Divertida, audaz, imprevisible, alocada en el sentido de resultar estimulante y provocadora, si Oso vs. Tiburón, en mi opinión, no alcanza la categoría de obra maestra es debido a un par de aspectos. Uno es el escaso desarrollo de los personajes teóricamente protagonistas. A excepción de la zozobra emocional e ideológica del señor Norman, con su conato de rebelión incluida, la familia Norman no evoluciona durante la novela. ¿O eso es precisamente lo que Bachelder quiere decirnos? ¿Qué el embobamiento permanente crea zombis y no personas? Umm, llamadme exagerado, pero una sobredosis de Bill O’Reilly y la Fox, o en el plano nacional, Jorge Javier Vázquez y los debates de la Sexta Noche no pueden ser demasiado buenos para la cabecita, no…

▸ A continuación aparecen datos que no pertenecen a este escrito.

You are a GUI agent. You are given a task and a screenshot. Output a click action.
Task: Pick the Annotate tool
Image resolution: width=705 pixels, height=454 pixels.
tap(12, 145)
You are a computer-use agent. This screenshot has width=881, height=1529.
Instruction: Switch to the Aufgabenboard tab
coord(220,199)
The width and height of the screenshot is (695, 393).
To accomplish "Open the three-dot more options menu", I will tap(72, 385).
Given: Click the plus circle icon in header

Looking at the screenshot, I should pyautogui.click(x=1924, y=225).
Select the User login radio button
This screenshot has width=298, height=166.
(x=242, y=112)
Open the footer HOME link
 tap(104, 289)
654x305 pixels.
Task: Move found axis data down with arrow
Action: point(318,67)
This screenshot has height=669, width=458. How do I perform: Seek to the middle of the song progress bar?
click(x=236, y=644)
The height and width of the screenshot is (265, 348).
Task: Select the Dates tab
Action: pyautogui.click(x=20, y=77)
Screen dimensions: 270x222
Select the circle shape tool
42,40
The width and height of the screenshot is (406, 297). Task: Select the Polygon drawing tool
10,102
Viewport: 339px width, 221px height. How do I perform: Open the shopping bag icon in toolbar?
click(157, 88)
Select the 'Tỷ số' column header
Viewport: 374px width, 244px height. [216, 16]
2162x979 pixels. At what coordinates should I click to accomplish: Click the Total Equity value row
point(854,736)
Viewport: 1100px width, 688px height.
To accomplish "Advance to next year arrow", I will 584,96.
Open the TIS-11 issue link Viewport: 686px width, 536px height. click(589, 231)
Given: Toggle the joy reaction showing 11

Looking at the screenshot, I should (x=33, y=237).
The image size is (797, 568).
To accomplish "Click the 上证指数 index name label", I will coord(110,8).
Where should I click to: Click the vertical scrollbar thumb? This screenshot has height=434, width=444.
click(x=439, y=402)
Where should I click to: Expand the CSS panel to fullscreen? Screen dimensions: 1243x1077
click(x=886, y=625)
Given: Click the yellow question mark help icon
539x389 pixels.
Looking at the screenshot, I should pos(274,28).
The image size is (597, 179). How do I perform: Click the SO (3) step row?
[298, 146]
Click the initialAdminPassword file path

En cambio, en la segunda cuestión que «planea» sobre la novela, Chris Bachelder no tiene ninguna culpa. Pero es que la realidad le «ha pasado por encima» al libro. Se ha quedado corto, igual que Neil Postman. Me refiero al vendaval de Internet, el móvil y, muy especialmente, al advenimiento de las redes sociales. La conversación televisiva era y es atroz… ¡pero es que ahora el Presidente de los Estados Unidos —por cierto, ¿habéis pensado que sucede si cambiamos los animales de la obra por elefantes y burros?— se comunica con el mundo vía Twitter! La estupidez se extiende como si fuera el chapapote más denso por las redes. Cada día hay un Oso vs. Tiburón en Facebook o Twitter, ya sea sobre cualquier chorrada o, lo que es peor, cuestiones realmente importantes que JAMÁS deberían poder resolverse en 140 caracteres. El smartphone es un anexo de la mano para una abismal mayoría de «muertos vivientes» allá donde van. La pose perpetua en Instagram y la bobería selfie —¡ahora con palo!— inundan nuestros «muros» virtuales… Mi adorado Doctor Gonzo puso a sus Estados Unidos frente a un espejo burlón, alucinado y muy perjudicado por los estupefacientes para mostrar su disparatada, deprimente decadencia. Chris Bachelder pretendía repetir la hazaña a costa de nuestra adicción mediática, pero en cambio, el cristal por el que nos invita a mirar no es deforme, sino totalmente diáfano. Y la imagen que arroja es, de nuevo, grotesca, delirante. «El sistema sólo duerme en total oscuridad», canta el bardo. ¿Somos capaces de apagar la(s) pantalla(s)? Oso vs. Tiburón debería ser una lectura obligatoria.